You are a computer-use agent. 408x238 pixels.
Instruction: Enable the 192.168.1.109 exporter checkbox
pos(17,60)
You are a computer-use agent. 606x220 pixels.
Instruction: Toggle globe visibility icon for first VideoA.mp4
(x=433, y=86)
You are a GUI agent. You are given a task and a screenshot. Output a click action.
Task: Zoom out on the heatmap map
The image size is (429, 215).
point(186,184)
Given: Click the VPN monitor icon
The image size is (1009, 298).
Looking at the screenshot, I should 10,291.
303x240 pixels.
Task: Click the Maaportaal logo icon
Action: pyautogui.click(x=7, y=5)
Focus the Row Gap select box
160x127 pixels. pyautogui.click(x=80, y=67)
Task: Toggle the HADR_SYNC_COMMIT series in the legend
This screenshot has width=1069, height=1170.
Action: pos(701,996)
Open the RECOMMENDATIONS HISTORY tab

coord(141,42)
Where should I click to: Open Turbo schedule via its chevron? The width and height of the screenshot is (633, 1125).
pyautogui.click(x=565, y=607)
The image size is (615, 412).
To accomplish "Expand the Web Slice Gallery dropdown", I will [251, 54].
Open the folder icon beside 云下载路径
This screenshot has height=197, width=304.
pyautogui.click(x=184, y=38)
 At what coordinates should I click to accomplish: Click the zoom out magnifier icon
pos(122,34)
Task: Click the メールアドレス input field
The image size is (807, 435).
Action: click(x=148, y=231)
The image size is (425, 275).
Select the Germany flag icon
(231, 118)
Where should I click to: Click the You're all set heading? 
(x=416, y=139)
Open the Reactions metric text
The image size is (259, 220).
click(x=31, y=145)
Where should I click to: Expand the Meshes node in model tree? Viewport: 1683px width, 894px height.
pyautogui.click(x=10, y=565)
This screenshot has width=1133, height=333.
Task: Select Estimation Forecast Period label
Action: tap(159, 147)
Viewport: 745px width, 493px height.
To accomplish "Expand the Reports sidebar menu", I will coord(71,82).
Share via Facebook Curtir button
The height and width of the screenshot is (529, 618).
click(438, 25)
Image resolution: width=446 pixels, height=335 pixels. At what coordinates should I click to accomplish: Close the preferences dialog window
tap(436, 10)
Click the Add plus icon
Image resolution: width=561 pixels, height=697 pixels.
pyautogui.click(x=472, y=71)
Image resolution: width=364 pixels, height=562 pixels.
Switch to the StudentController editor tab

----

→ What is being asked
Copy the part of the items that opens with the line containing "The image size is (615, 412)." and closes with the end of the items, swapping "Expand" for "Open" and changing nothing else.

→ Expected output
The image size is (615, 412).
To accomplish "Open the Web Slice Gallery dropdown", I will [251, 54].
Open the folder icon beside 云下载路径
This screenshot has height=197, width=304.
pyautogui.click(x=184, y=38)
 At what coordinates should I click to accomplish: Click the zoom out magnifier icon
pos(122,34)
Task: Click the メールアドレス input field
The image size is (807, 435).
Action: click(x=148, y=231)
The image size is (425, 275).
Select the Germany flag icon
(231, 118)
Where should I click to: Click the You're all set heading? 
(x=416, y=139)
Open the Reactions metric text
The image size is (259, 220).
click(x=31, y=145)
Where should I click to: Open the Meshes node in model tree? Viewport: 1683px width, 894px height.
pyautogui.click(x=10, y=565)
This screenshot has width=1133, height=333.
Task: Select Estimation Forecast Period label
Action: tap(159, 147)
Viewport: 745px width, 493px height.
To accomplish "Open the Reports sidebar menu", I will coord(71,82).
Share via Facebook Curtir button
The height and width of the screenshot is (529, 618).
click(438, 25)
Image resolution: width=446 pixels, height=335 pixels. At what coordinates should I click to accomplish: Close the preferences dialog window
tap(436, 10)
Click the Add plus icon
Image resolution: width=561 pixels, height=697 pixels.
pyautogui.click(x=472, y=71)
Image resolution: width=364 pixels, height=562 pixels.
Switch to the StudentController editor tab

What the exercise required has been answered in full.